She laughs when she tells me this now. But her body doesn’t laugh with her. Her jaw tightens. Her shoulders rise toward her ears. Because somewhere underneath the impressive career and the composed exterior, a part of Amy is still in that kitchen, still holding that exam paper, still waiting to finally be enough.
This is the father wound. Not a dramatic rupture, not a single devastating event — though for some women it is that too. More often it’s a slow accumulation of moments in which the person who was supposed to be her first experience of unconditional love from a man made his love feel conditional. Achievable. Withheld until earned. And then, even when earned, never quite delivered.

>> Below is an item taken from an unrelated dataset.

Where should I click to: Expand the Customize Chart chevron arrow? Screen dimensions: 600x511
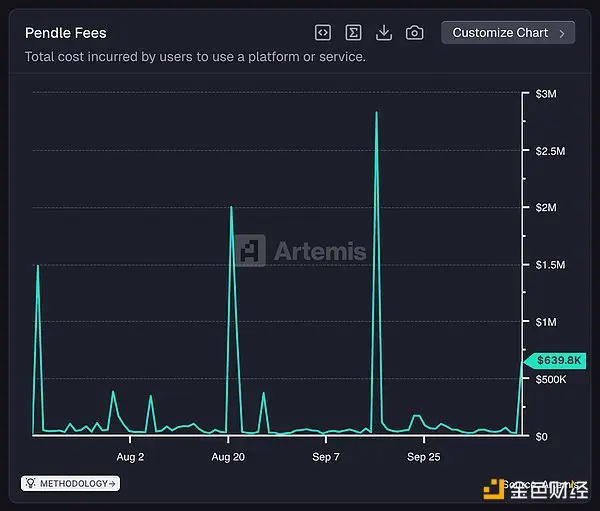pyautogui.click(x=562, y=33)
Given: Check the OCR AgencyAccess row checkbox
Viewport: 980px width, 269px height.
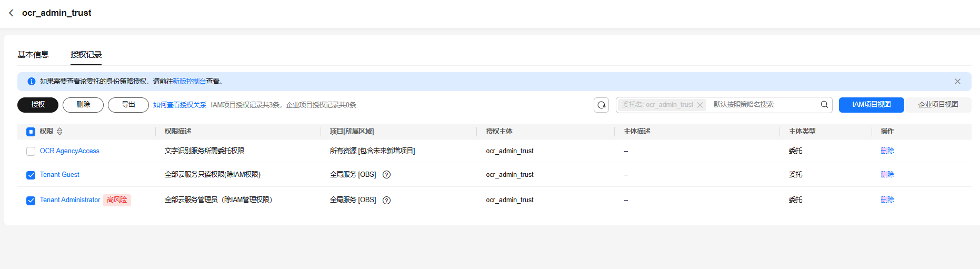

If you grew up with a narcissistic father, you know this pattern intimately. You may have become the most driven person in every room you’ve ever entered. You may have built a career that would have made any father proud — and still find yourself chasing something you can’t name, still flinching when a male authority figure looks disappointed, still choosing partners who keep you working for their approval just like you worked for his.
You’re not broken. You’re responding logically to an impossible dynamic that was never your fault to solve. And in my work with clients, the women who carry this wound are often the ones who’ve achieved the most — and feel the least at peace.
What Is the Father Wound?
The father wound is a term used in psychology and Jungian depth work to describe the psychological injury that results when a child’s relationship with her father fails to provide consistent attunement, protection, validation, and unconditional positive regard. Karyl McBride, PhD, LMFT, author of Will I Ever Be Good Enough? Healing the Daughters of Narcissistic Mothers and a leading researcher on narcissistic parenting, identifies the paternal version of this wound as particularly formative in a daughter’s template for male authority, romantic attachment, and self-worth tied to external achievement. When the father is narcissistic — using the daughter as a source of supply, competing with her, or loving her conditionally based on performance — the injury carries a specific character: love feels like a transaction, and the daughter internalizes the belief that she must earn her right to be loved rather than simply receive it.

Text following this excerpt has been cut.